Unless, of course, the intention of that policy was to diminish the authenticity of whole-plant products. In that case it would have been remarkably successful.


But I think there is more to CBD Policy, and that observation comes from the person who identified it as the driving force behind CBD Novel Foods.



I do have to be careful here


The FSA gave me that update for a reason.


The reasons why I have recieved this update

Based on the information provided in the letter, it would appear that I fall within at least one of the prioritisation categories.


While my Article 4 submission is not part of the novel foods authorisation process, it may nonetheless intersect with the government’s stated interest in innovation and growth within emerging sectors.


The middle point is therefore particularly interesting.


Policy is rarely constructed around industries that government intends simply to encourage. Policy tends to emerge where the state believes oversight or control is required.


This raises a broader question: if the UK ultimately aligns with EU SPS rules, would the government retain any meaningful ability to influence innovation and growth within the domestic CBD sector?


My own view is that it would not, unless...


What if the FSA were to process my Article 4 prior to the UK signing any SPS agreement?


It might go a long way towards repairing industry trust in the regulator.


That alone could help mitigate any reputational damage that may arise should the EU ultimately assume control over novel food authorisations.


A determination on whole-plant products derived from traditional, unselective processes could provide a level of regulatory clarity for the UK market at a time when the novel foods pathway appears increasingly uncertain.


With that in mind, it seems reasonable that the FSA might be more inclined to consider progressing such a determination if it were clear that the issue is of genuine interest to the wider industry.
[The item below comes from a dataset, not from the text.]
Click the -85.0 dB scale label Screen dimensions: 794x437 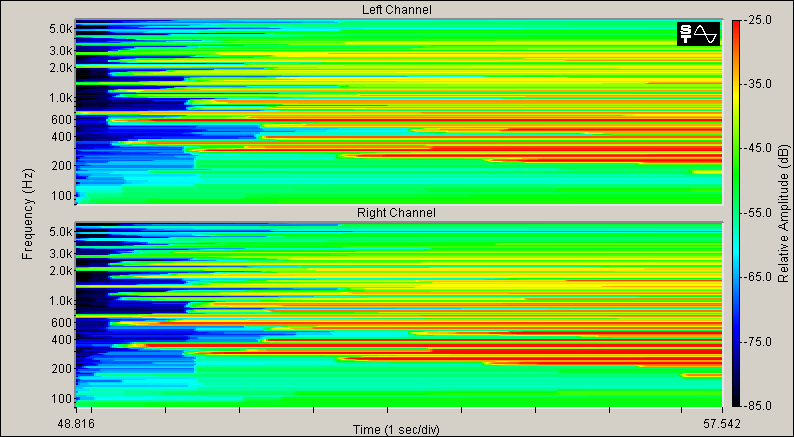(760, 405)
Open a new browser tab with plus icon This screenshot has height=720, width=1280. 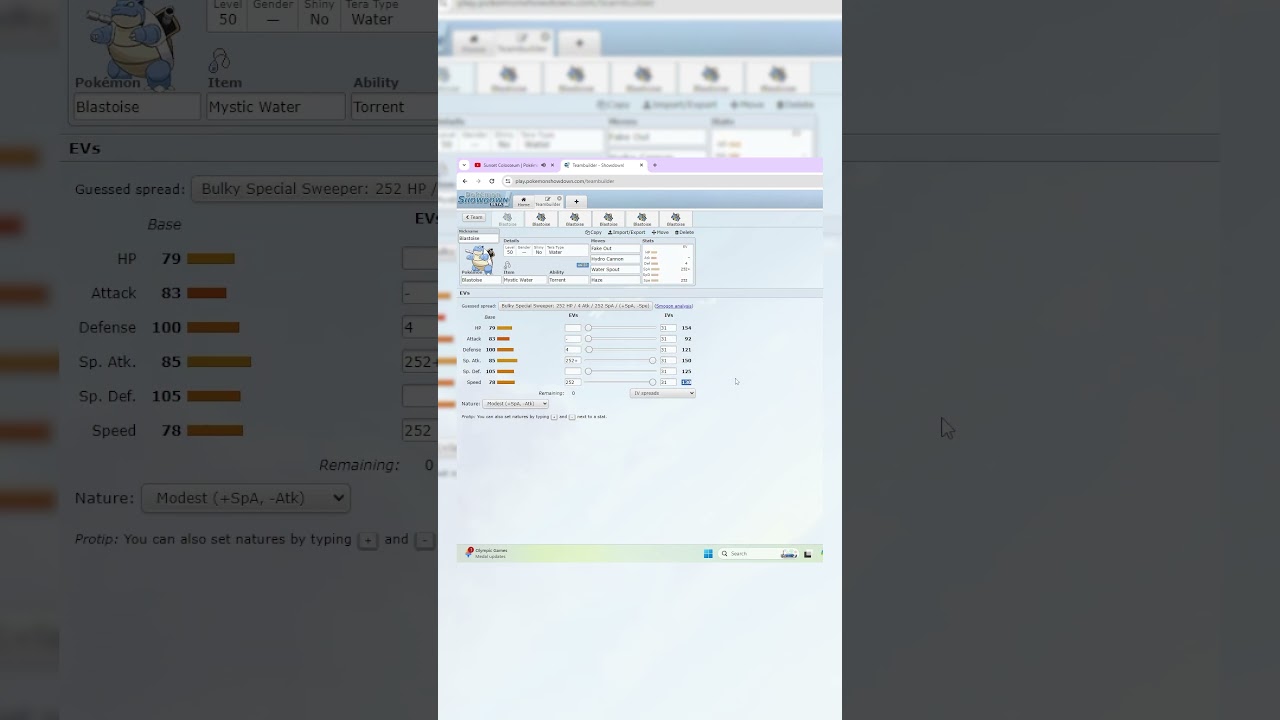click(654, 165)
That does not necessarily mean companies should join the Article 4 submission itself — although they are free to do so simply by becoming members of The Hemp Hound Agency.


However, ensuring that the FSA understands that the issue is of interest to the sector may help ensure that it receives the consideration it deserves.
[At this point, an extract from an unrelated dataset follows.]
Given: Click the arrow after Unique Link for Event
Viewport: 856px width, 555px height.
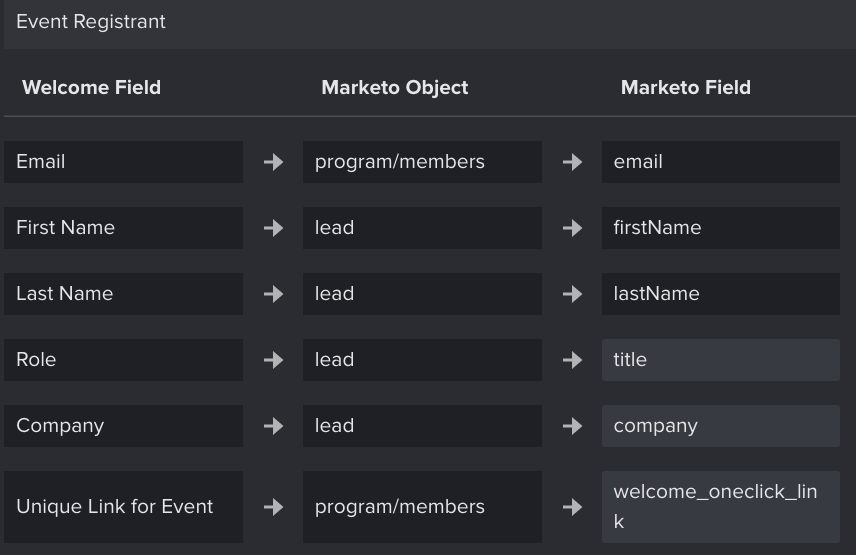Looking at the screenshot, I should coord(273,507).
There is a fundamental problem with CBD Novel Foods


Much of the industry has spent years attempting to navigate the authorisation process without first examining the regulatory history that led to CBD being treated as a novel food in the first place.
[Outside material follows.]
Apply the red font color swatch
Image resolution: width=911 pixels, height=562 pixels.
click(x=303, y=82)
The concern raised by regulators was not the existence of CBD in food. Rather, it centred on compound concentrations exceeding those found in the source material, and on highly selective extraction processes.


In other words, the regulatory concern focused on altered extract dynamics — not traditional whole-plant preparations. Indeed, the FSA itself acknowledged in 2017 that whole-plant products were not considered novel.


That position can of course be questioned given how CBD novel foods has since been managed in both the UK and the EU. However, the regulatory documents themselves confirm that this distinction once existed.


Which brings us to the obvious question: how do we demonstrate to the FSA that an Article 4 determination for whole-plant products — derived through unselective processes and remaining within the strength of the source material — is worth considering?


It is also worth noting that, as I understand it, Article 4 determinations do not require ministerial sign-off in the same way as novel food authorisations.



This is ultimately an industry concern


The Hemp Hound Agency cannot resolve the novel foods situation itself. However, I may be able to help the industry if it were prepared to support the Article 4 submission relating to whole-plant products.


At the same time, progressing that Article 4 could also serve the interests of the FSA. A determination on whole-plant products would allow CBD policy to demonstrate that it has delivered at least some regulatory clarity during the period in which the UK has had control over domestic food safety.


Even if the EU were not to recognise such a determination in the future, whole-plant products in the UK would still benefit from a clearer regulatory position.


In doing so, the FSA could also preserve a degree of credibility in how this complex regulatory process has unfolded.